It was supposed to be a very easy day: the train from Osnabrück to Apeldoorn, then a short cycle ride across the Veluwe (with a detour to see what is left of the Radio Kootwijk transmitter station) to spend the night in Otterlo.
It didn’t work like that. The crowded German train stopped at Bad Bentheim for passengers to transfer to a Dutch train, which definitely wasn’t going anywhere for some time. Reluctant to embroil ourselves in the free-for-all that would ensue once things got moving again, we decided to cycle to another station and take our chances there. We bought a map in Bad Bentheim town (quite interesting to see it after years of waiting in its station while the locomotive is changed) and then headed towards Hengelo on a cycle path beside the main road. (Of course – this isn’t Britain.) We went first into Oldenzaal because (a) it was as far as our new map stretched, and (b) trains from there go to Zutphen, which would also be a good starting point for a ride across the Veluwe. At Oldenzaal we encountered passengers who had been waiting hours for a train. The announcement that the next Zutphen train was cancelled came thirty seconds before it was due to depart. Another dash beside a main road to Hengelo, where we caught a train to Apeldoorn with minutes to spare. Any thought that it had been rash of us to leave Bad Bentheim was knocked on the head by encountering a fellow passenger from the Osnabrück train on the Hengelo platform still waiting to continue his journey. The rail replacement bus was obviously no faster than our bicycles.
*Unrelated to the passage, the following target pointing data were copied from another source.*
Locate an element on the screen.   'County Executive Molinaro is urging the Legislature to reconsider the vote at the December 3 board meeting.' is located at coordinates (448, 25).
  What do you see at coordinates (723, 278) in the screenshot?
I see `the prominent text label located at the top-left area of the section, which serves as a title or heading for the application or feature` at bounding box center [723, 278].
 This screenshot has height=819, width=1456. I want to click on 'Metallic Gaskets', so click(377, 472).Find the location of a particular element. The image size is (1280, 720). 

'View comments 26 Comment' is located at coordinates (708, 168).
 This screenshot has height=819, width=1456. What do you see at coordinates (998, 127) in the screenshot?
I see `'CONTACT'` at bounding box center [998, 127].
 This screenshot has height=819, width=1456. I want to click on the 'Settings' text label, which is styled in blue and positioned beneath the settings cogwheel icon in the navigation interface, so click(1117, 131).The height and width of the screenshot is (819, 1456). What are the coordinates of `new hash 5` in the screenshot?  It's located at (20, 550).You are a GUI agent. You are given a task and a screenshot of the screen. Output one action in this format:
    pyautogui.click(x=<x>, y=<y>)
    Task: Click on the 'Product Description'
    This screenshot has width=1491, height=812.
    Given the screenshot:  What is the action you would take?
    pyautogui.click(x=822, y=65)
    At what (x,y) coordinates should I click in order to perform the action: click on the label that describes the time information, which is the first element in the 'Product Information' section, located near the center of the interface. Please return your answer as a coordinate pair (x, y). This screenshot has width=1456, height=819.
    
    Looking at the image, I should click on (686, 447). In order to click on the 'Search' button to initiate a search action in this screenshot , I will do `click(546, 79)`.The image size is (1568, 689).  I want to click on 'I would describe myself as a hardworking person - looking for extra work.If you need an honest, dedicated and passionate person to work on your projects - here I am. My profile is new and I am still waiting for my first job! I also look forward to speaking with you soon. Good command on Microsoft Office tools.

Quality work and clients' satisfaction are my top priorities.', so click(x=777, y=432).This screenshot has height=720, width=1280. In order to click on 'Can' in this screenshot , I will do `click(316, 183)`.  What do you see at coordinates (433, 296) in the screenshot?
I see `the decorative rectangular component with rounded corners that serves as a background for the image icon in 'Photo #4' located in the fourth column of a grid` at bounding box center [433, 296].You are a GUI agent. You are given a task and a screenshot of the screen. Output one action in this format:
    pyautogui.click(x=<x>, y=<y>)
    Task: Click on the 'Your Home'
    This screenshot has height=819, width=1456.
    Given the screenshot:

At Apeldoorn we set off cycling again – 4 hours later and rather less fresh than planned, but still intending to see Radio Kootwijk. It was built after the first world war to enable easy radio communication (rather than electric telegram communication, which required cables) with overseas territories like the Dutch East Indies. First there is a hamlet called Radio Kootwijk, built to house workers, and then comes the wonderful Building A, which dominates the defunct site now that all the masts have gone. Unlike Nauen’s brick transmitter building, built by Hermann Muthesius, (which I still regret not having been able to see), this is made of concrete and goes all-out for Egyptian-inspired art deco with a touch of the Amsterdam School quasi-grotesqueness. On the back of the building is what looks like a crucified eagle (radio waves take flight?), but the figures at the front are most striking: east and west are all ears, listening to what those radio waves are telling them.
Like the Nauen transmitter building (and the Villa Cavrois) there is a reflecting pool at the front, but sadly neither the sun’s direction nor the wind was favourable to the perfect stereotype photo today.